**WORK TO COMPLETE:** Where the line containing "Task: Open Spotify from the Windows taskbar" appears below, start there and repeat each line exactly to the end. Leave the pictures out.

*** Opening RECORDS FOR THE EXERCISE ***

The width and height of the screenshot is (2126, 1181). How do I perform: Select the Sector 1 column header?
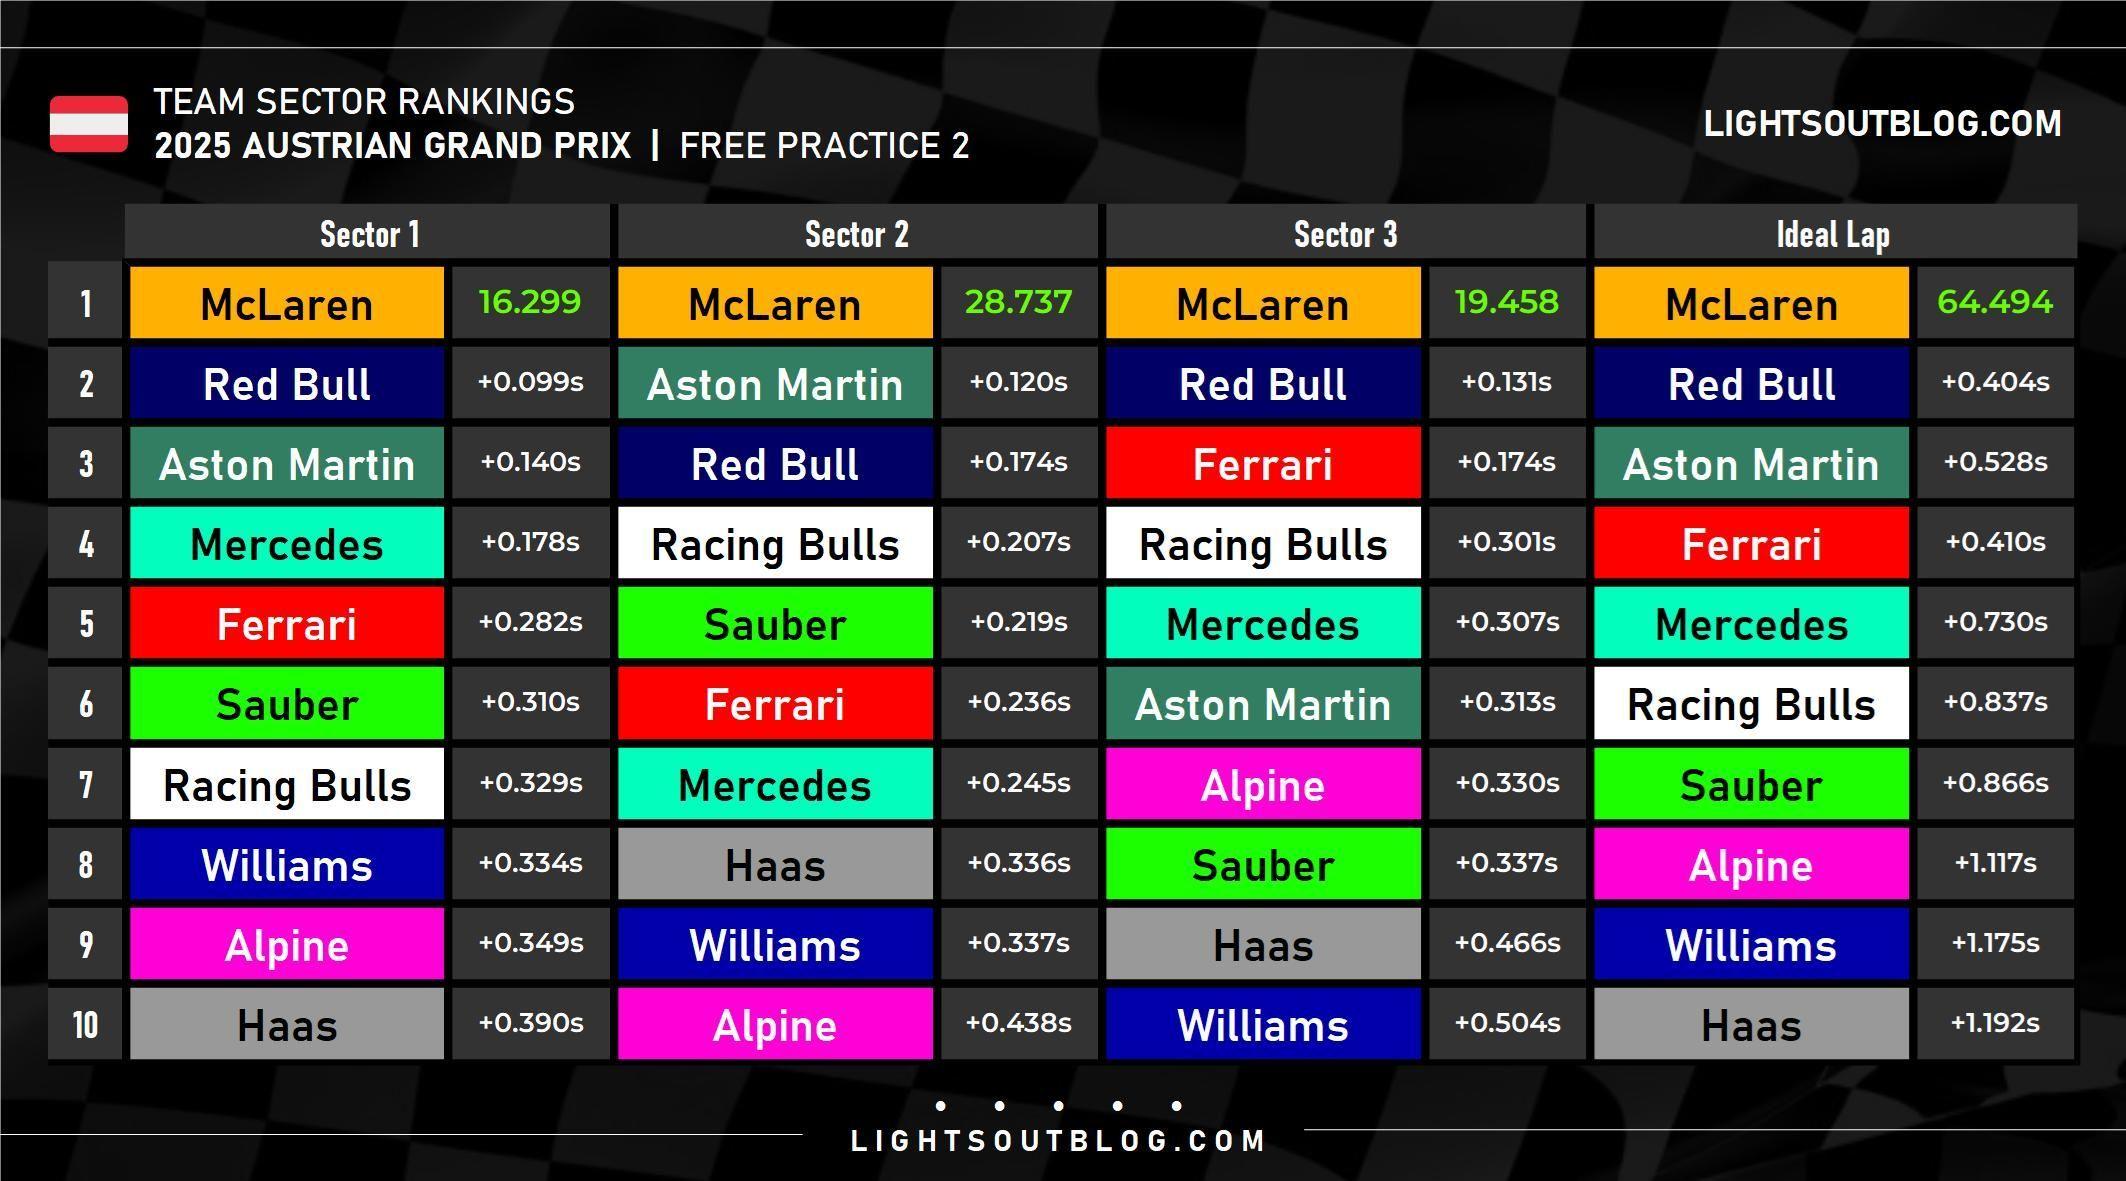(368, 234)
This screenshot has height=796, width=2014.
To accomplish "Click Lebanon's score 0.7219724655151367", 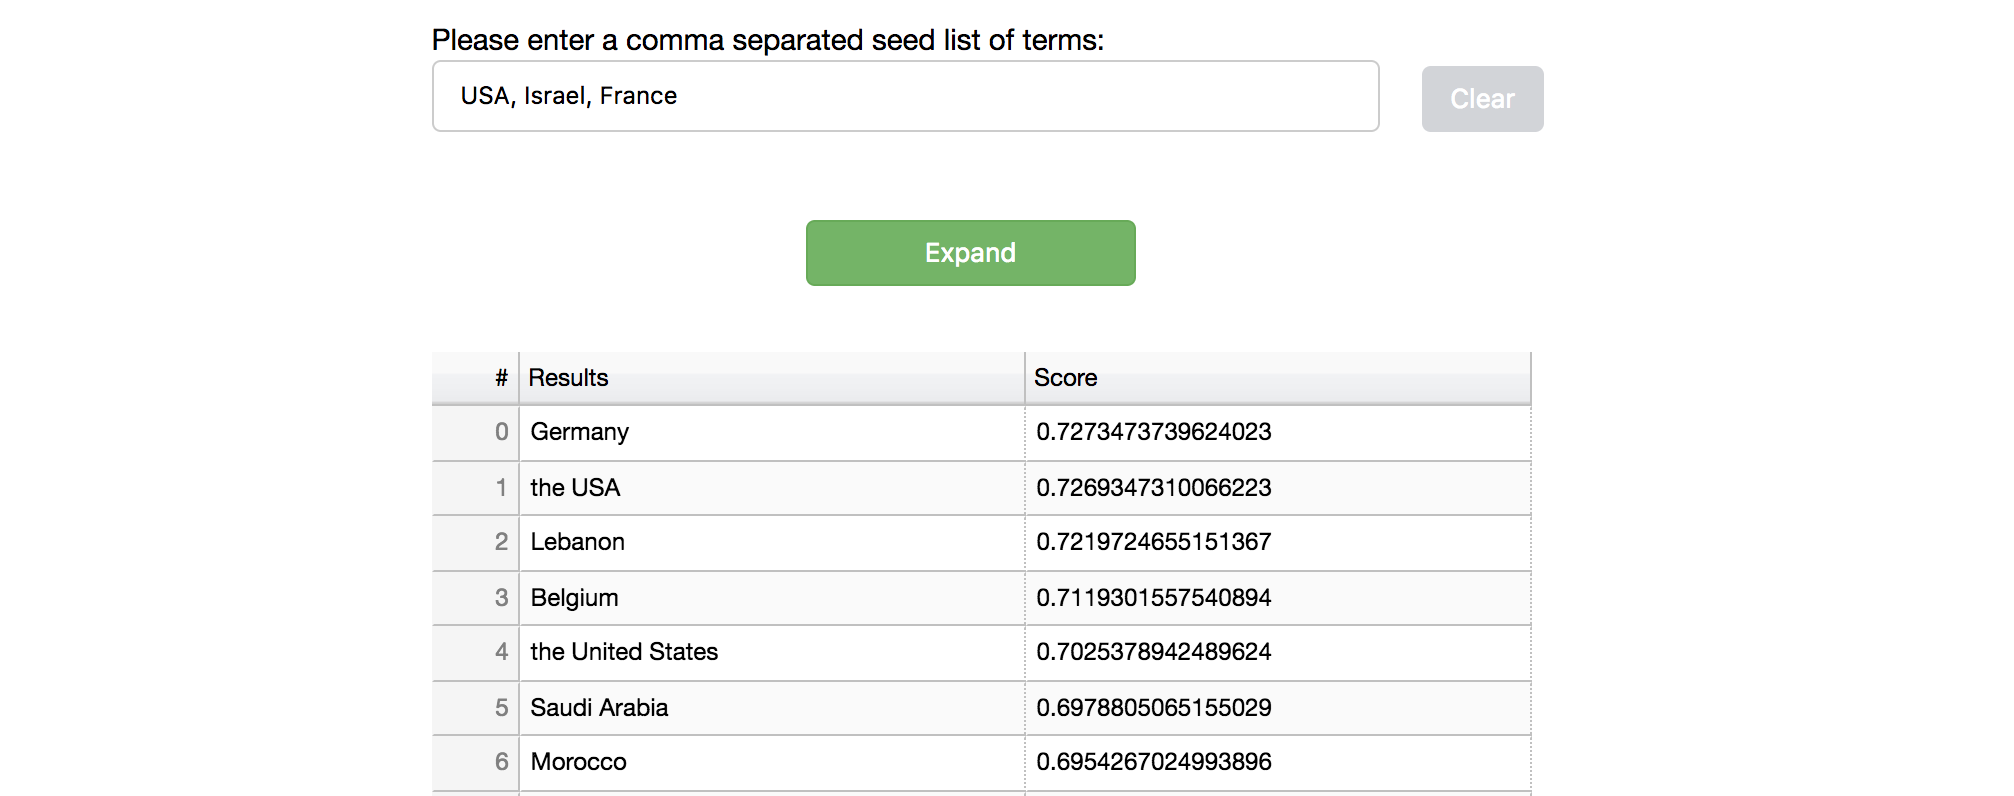I will 1153,542.
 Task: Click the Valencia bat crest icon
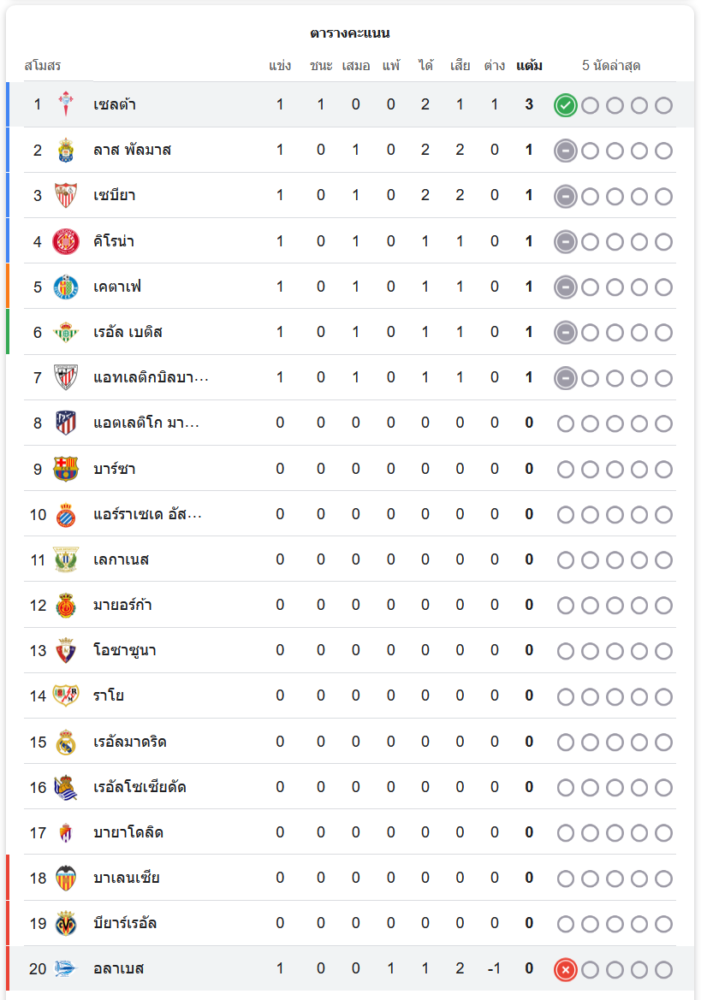coord(66,878)
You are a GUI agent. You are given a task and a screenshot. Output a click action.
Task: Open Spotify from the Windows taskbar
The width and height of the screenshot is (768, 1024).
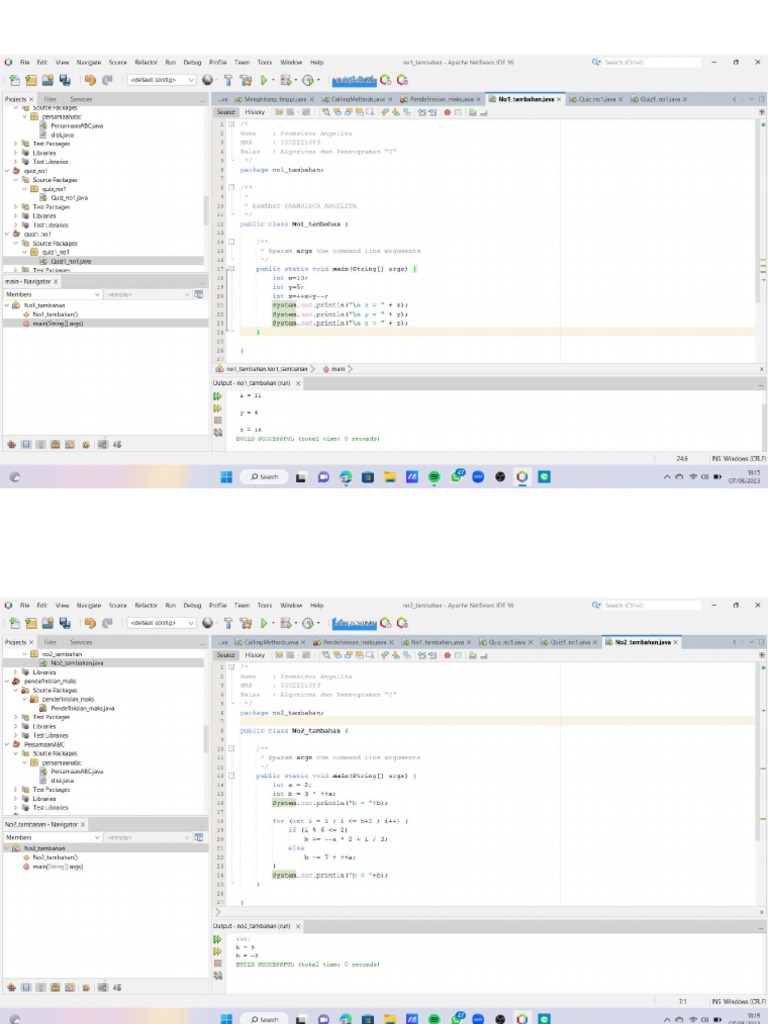point(435,477)
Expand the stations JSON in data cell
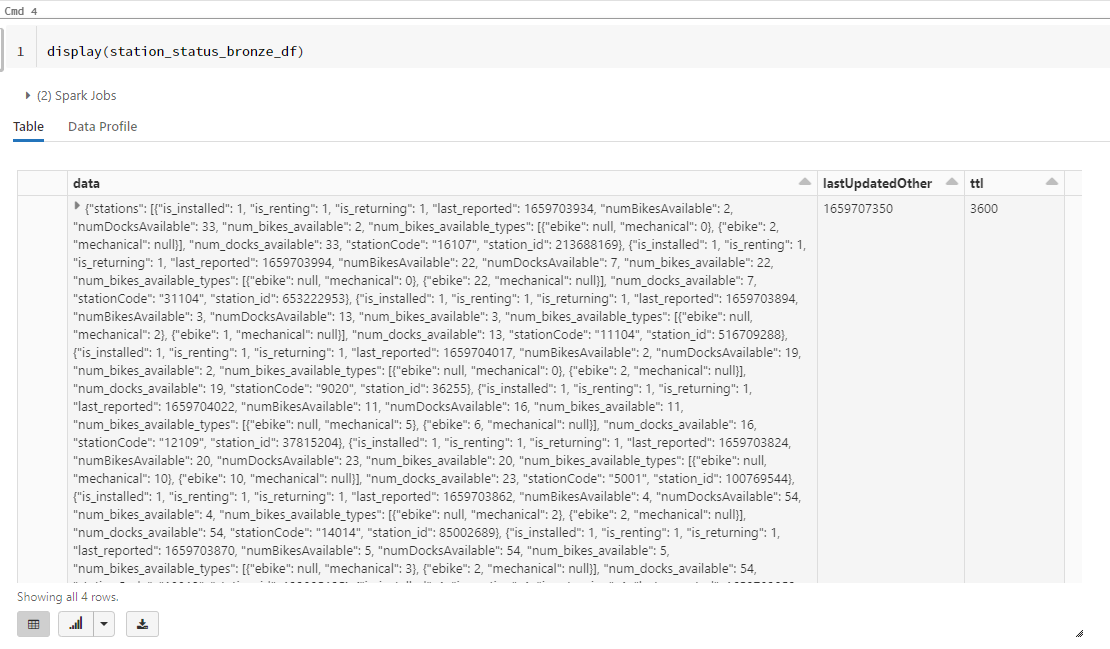This screenshot has height=649, width=1110. pyautogui.click(x=78, y=206)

*** Closing RECORDS FOR THE EXERCISE ***

**EXERCISE OUTPUT:**
Task: Open Spotify from the Windows taskbar
The width and height of the screenshot is (768, 1024).
point(435,477)
Expand the stations JSON in data cell
This screenshot has height=649, width=1110. pyautogui.click(x=78, y=206)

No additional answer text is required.